Say the race engine turns 4M revolutions in a 10 hour racing life...that's 2M valve opening events per lobe (warm-up and yellow flags wear out a different part of the cam)...drag engines can be measured in straight thousands...
...versus a street engine required to turn 500M revolutions, or 250M cam opening events.
The herzian loading of the dirt track engine is probably more than double that of the street engine (think RPM, ramp angles, over the nose spring pressure)
You can't build a street engine with the herzian pressures of a race engine, or the cam/follower will fall to pieces through fatigue at some point. (and you certainly won't build a race engine with street car pressures, or you won't fill the cylinders, won't rev, and will have a face full of dirt)
Take the race cam of hardened steel, versus a street engine of cast iron, sintered metal (or a small engine of plastic)...the allowable stresses for the hardened steel are way more than the other two generally accepted street offerings, and I'd say a little more than the plastic mower cams...the allowable stresses are therefore even lower.
And the stresses are shared between the components via the oilfilm.
The street engine will never see a cam/lifter interface pressure that approaches even the bottom of the list presented in the article.
The article is titled "MOTOR OIL “WEAR PROTECTION” RANKING LIST".
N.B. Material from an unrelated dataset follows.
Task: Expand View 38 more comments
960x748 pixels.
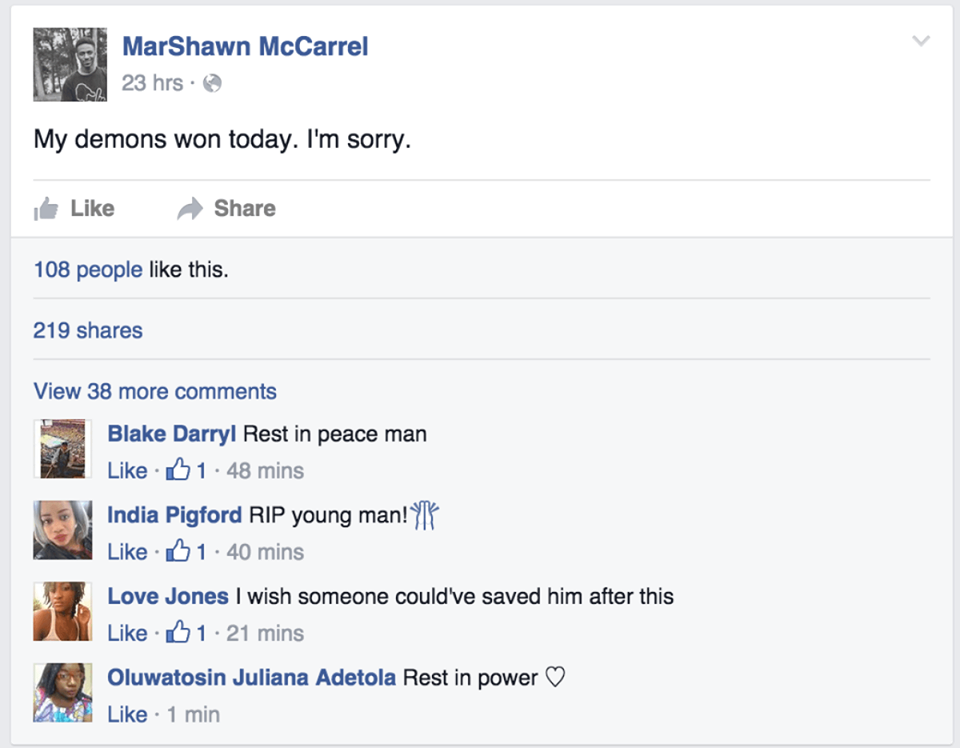Action: [x=155, y=391]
It's not a wear protection ranking list, unless you are running the dirt track engine mentioned in the opener...
In every one of your, mine, most BITOGer's it has absolutely nothing to do with "wear", as you aren't at that contact pressure...ever...how is it measuring an improvement on something that's not even there..."for the mixologist" ?
The Lucas climbing gear thing is measuring an "improvement" in a "property" also...but it doesn't mean squat to your street engine.
And adding the advertised additive, did we mention the additive, because there's a really important additive, does absolutely nothing to reduce "wear" (the title of the article), when nearly every engine, of every reader here will not be testing even the lowest rated oil to the contact pressures that the "wear" is measured at in the test.
It would certainly make Sequence IV a whole lot cheaper to not have to use real engines, and use a variant of the one armed bandit...and somehow the industry have missed that (except for a few boutiques and additive companies)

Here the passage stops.